- _Document excerpt_
_ _ _ _ _ _ _
GCC: preventing reordering example (1)

void WaitForReady() {
    int one = 1;
    __atomic_store(&is_waiting, &one, __ATOMIC_SEQ_CST);
    do {
    } while (!__atomic_load_n(&ready, __ATOMIC_SEQ_CST));
    ...
}

WaitForReady:
  movl $1, is_waiting
  mfence
.L2:
  movl ready, %eax
  testl %eax, %eax
  jz .L2
  ...

GCC: preventing reordering example (2)

void WaitForReady() {
    is_waiting = 1;
    do {
        __atomic_thread_fence(__ATOMIC_SEQ_CST);
    } while (!ready);
    ...
}

WaitForReady:
  movl $1, is_waiting // is_waiting <- 1
.L3:
  mfence  // make sure store is visible to other cores before loading
          // on x86: not needed on second+ iteration of loop
  cmpl $0, ready // if (ready == 0) repeat fence
  jz .L3
  ...

C++: preventing reordering

  • to help implementing things like pthread_mutex_lock


  • C++ 2011 standard: atomic header, std::atomic class

  • prevent CPU reordering and prevent compiler reordering

  • also provide other tools for implementing locks (more later)


  • could also hand-write assembly code

    • compiler can’t know what assembly code is doing

C++: preventing reordering example

#include <atomic>
void WaitForReady() {
    is_waiting = 1;
    do {
        std::atomic_thread_fence(std::memory_order_seq_cst);
    } while (!ready);
}

WaitForReady:
  movl $1, is_waiting // is_waiting <- 1
.L2:
  mfence  // make sure store visible on/from other cores
  cmpl $0, ready // if (ready == 0) repeat fence
  jz .L2
  ...

C++ atomics: no reordering

std::atomic<int> is_waiting, ready;
void WaitForReaady() {
    is_waiting.store(1);
    do {
    } while (ready.load());
}

WaitForReady:
  movl $1, is_waiting
  mfence
.L2:
  movl ready, %eax
  testl %eax, %eax
  jz .L2
  ...

GCC: built-in atomic functions

  • used to implement std::atomic, etc.
  • predate std::atomic
  • builtin functions starting with __sync and __atomic

aside: some x86 reordering rules

  • each core sees its own loads/stores in order

    • (if a core stores something, it can always load it back)
_ _ _ _ _ _ _
- _Exercises_
A) In the memory-reordering slides, why does the second GCC example place an mfence before the comparison with ready?
B) From the memory-reordering slides, reproduce the part that opens with the words containing "GCC: built-in atomic" and closes with "load it back)".

- _Data extract_
_ _ _ _ _ _ _
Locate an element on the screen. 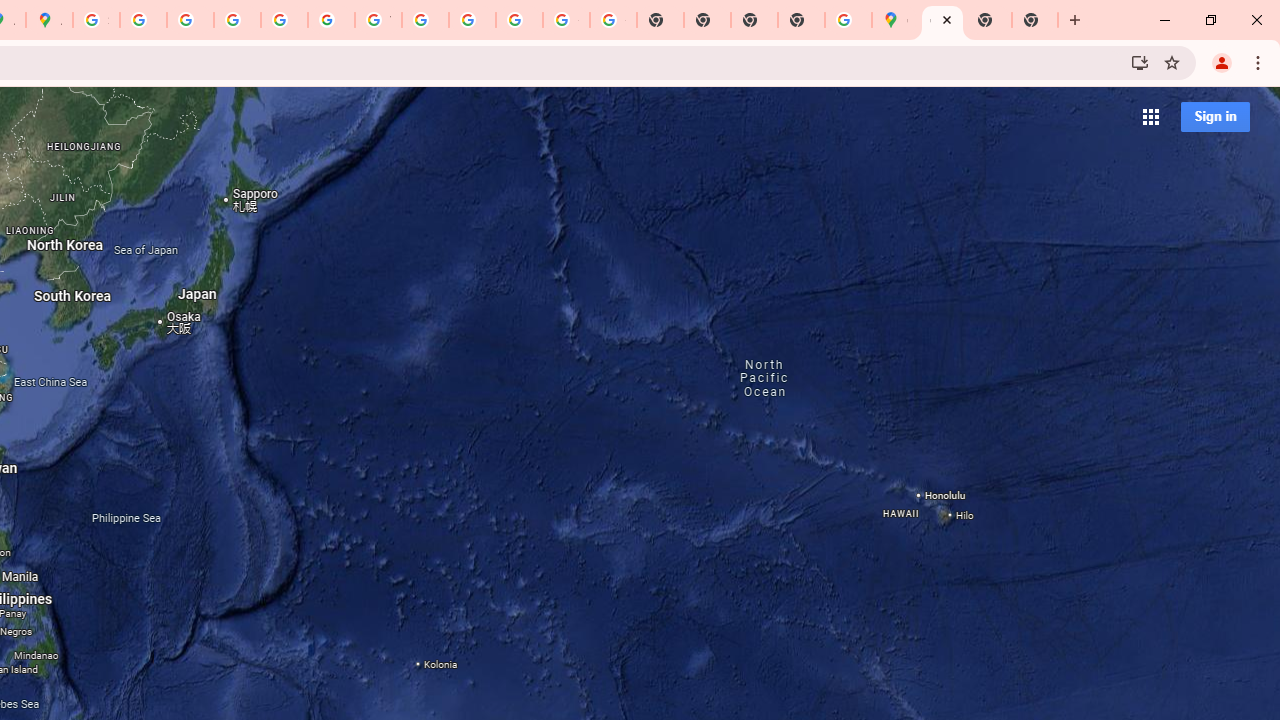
_ _ _ _ _ _ _
- _Task-by-task answers_
A) The mfence makes sure the store of 1 to is_waiting is visible to other cores before ready is loaded. If ready is still 0, the loop jumps back and runs the fence again.

B)
GCC: built-in atomic functions

  • used to implement std::atomic, etc.
  • predate std::atomic
  • builtin functions starting with __sync and __atomic

aside: some x86 reordering rules

  • each core sees its own loads/stores in order

    • (if a core stores something, it can always load it back)